Given passage:
↓

Introducing New Serverless Technology for Node.js

Publication originally posted at https://hole.build/blog/2020/02/16/introducing-hole-serverless.html

Introducing the new generation of serverless technology for Node.js, efficient and cold start to zero with hole.build.

Managing servers with a complex infrastructure a professional team focused only on monitoring and consuming several hours to decide how to scale and support large peaks in access and use of the application's APIs, has always been the problem to deal with high availability and fast growth projects.

Over time, several technologies and standards have been created to deal with this and they are one of the most critical things of a product when not well thought out and orchestrated can be a big headache for the rapid growth of a company but it requires professional demand qualified staff for monitoring and security. At the beginning of a small startup this can be a big cost because they need to grow quickly, they need to worry about their product, validate, win over their first customers and start selling.

Maintaining an infrastructure, monitoring and servers team to maintain the product can be very expensive, paying for services that are not used or are idle in times of low access can impact the company's balance sheet.

A few years ago, the "serverless" (FaaS) movement and technologies began to emerge, with a view to solving these types of problems:

  • auto-scaling,
  • scaling to down,
  • zero servers,
  • without complex infrastructure,
  • pay only for resources when used,

This is beautiful and it looks like the best of all worlds to start building the product on top of that, but with that it came with a main disadvantage: performance, functions that are not executed with high frequency can suffer a higher response latency than the code being runs continuously on a server.

↑

Supplied data:
↓

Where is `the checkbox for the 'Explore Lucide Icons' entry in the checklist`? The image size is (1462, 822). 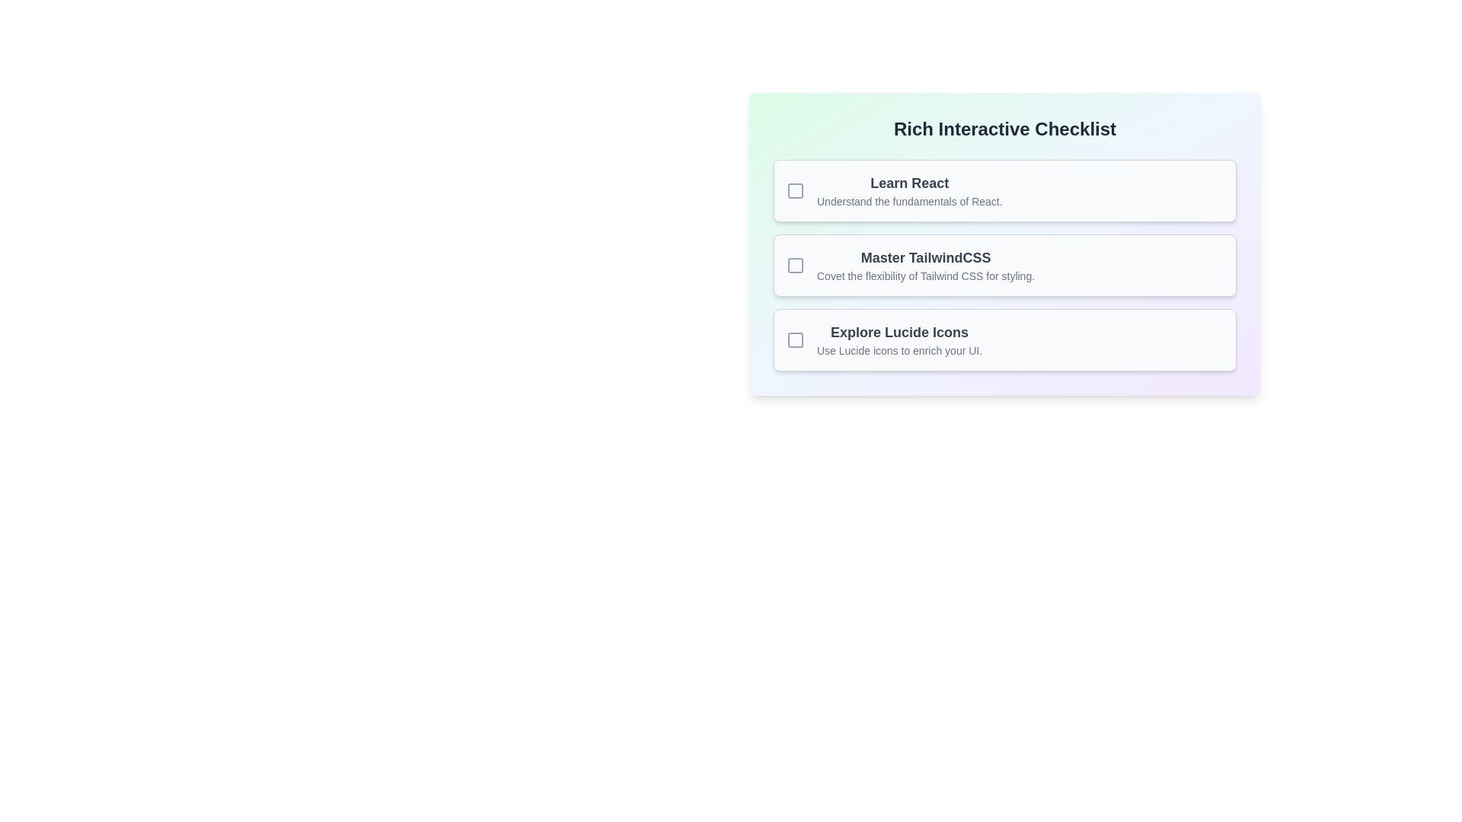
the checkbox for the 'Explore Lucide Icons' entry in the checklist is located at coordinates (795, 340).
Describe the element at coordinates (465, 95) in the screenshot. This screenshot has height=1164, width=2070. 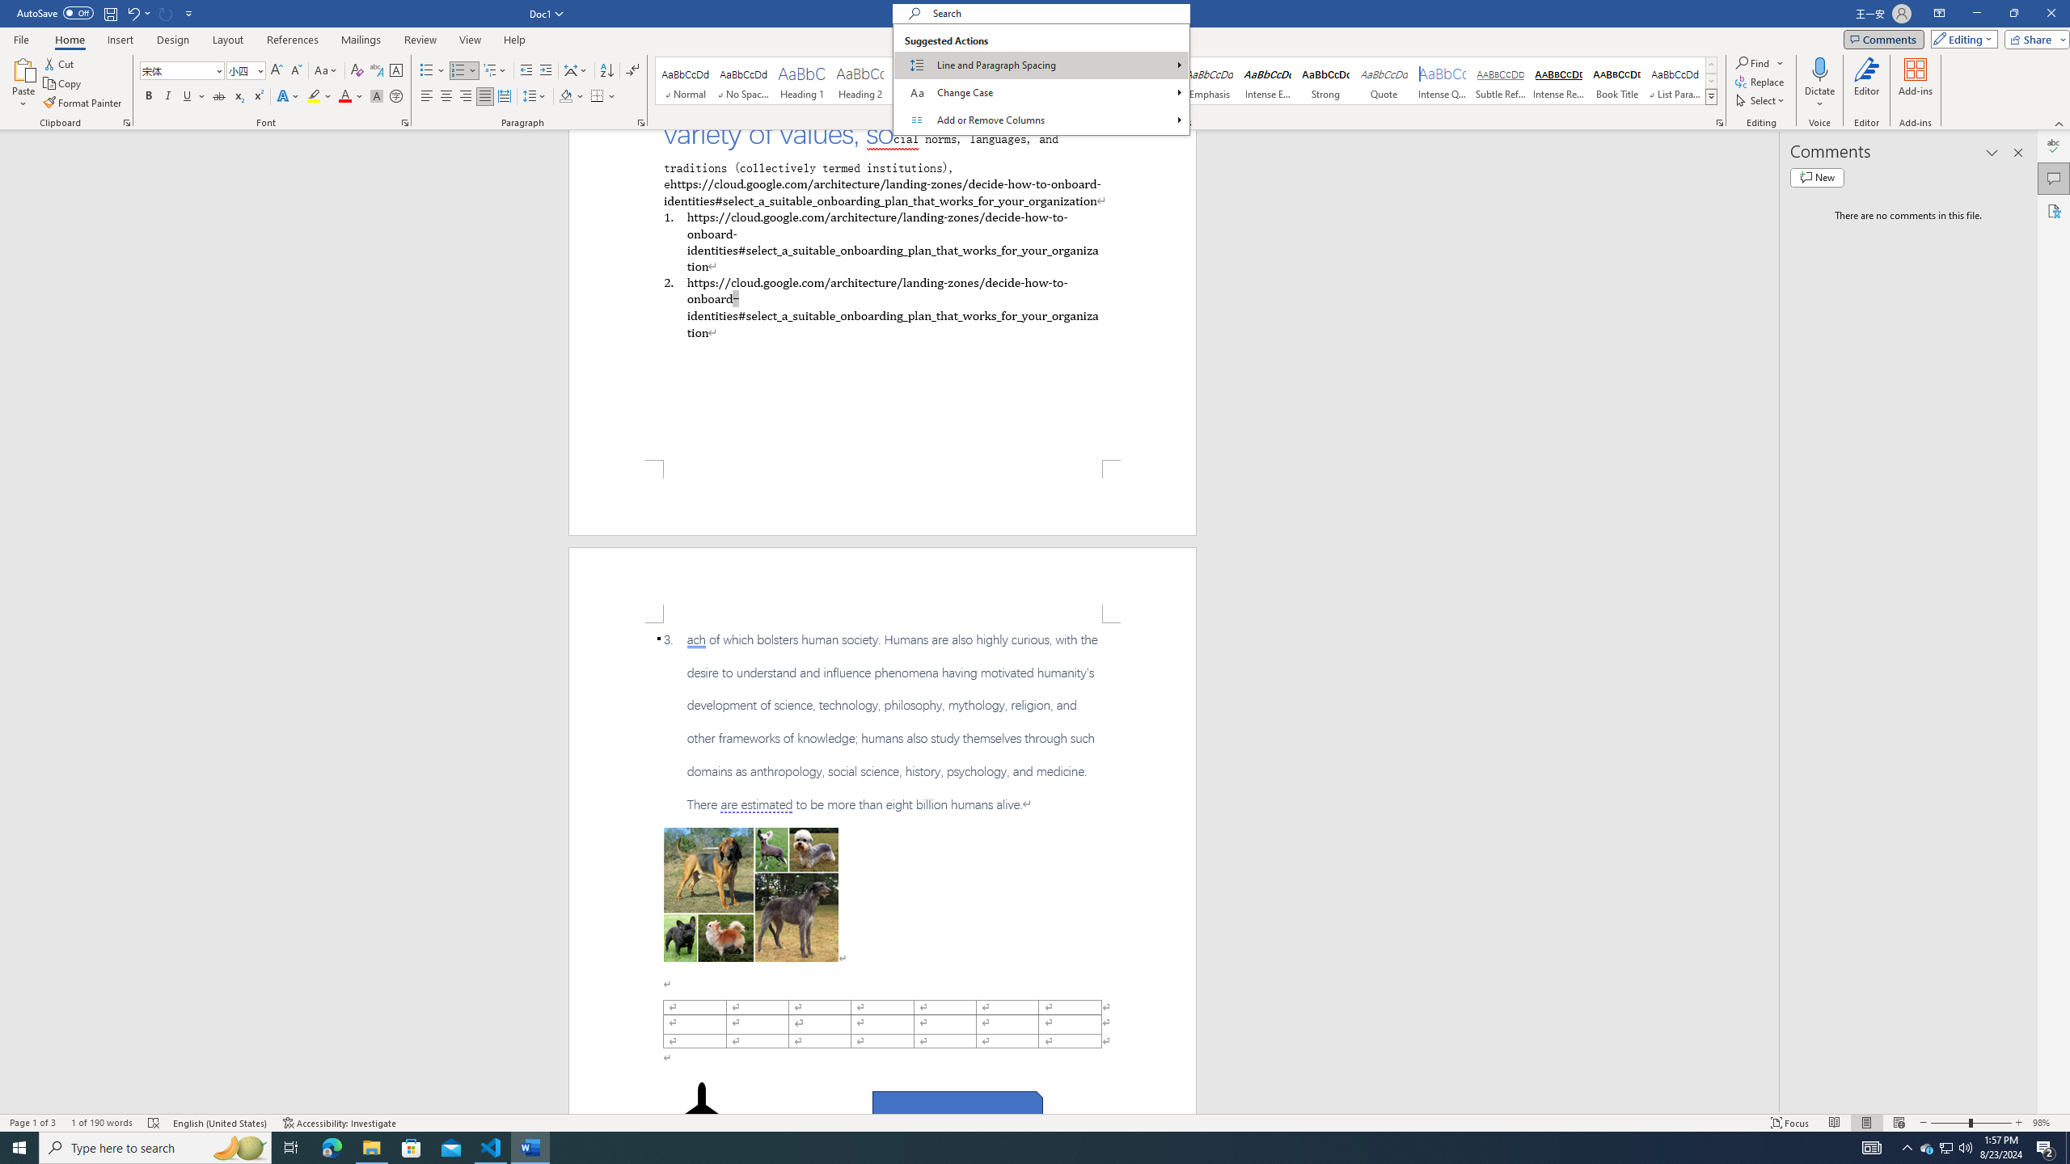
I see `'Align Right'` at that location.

↑

Written tasks:
1 – Rewrite the serverless article starting at "Introducing New Serverless" and ending at "zero with hole.build.", changing "Node.js" to "Deno".
2 – Answer these questions about the serverless article:
(a) What abbreviation appears in parentheses after "serverless"?
(b) What does the article name as the main disadvantage of serverless?
(c) For what kind of company is the cost of a qualified staff described as a big cost at the beginning?
3 – List every bulleted point the serverless article gives for what serverless aimed to solve.

Per-task outputs:
1 –
Introducing New Serverless Technology for Deno

Publication originally posted at https://hole.build/blog/2020/02/16/introducing-hole-serverless.html

Introducing the new generation of serverless technology for Deno, efficient and cold start to zero with hole.build.

2 –
(a) FaaS
(b) Performance
(c) A small startup

3 –
- auto-scaling
- scaling to down
- zero servers
- without complex infrastructure
- pay only for resources when used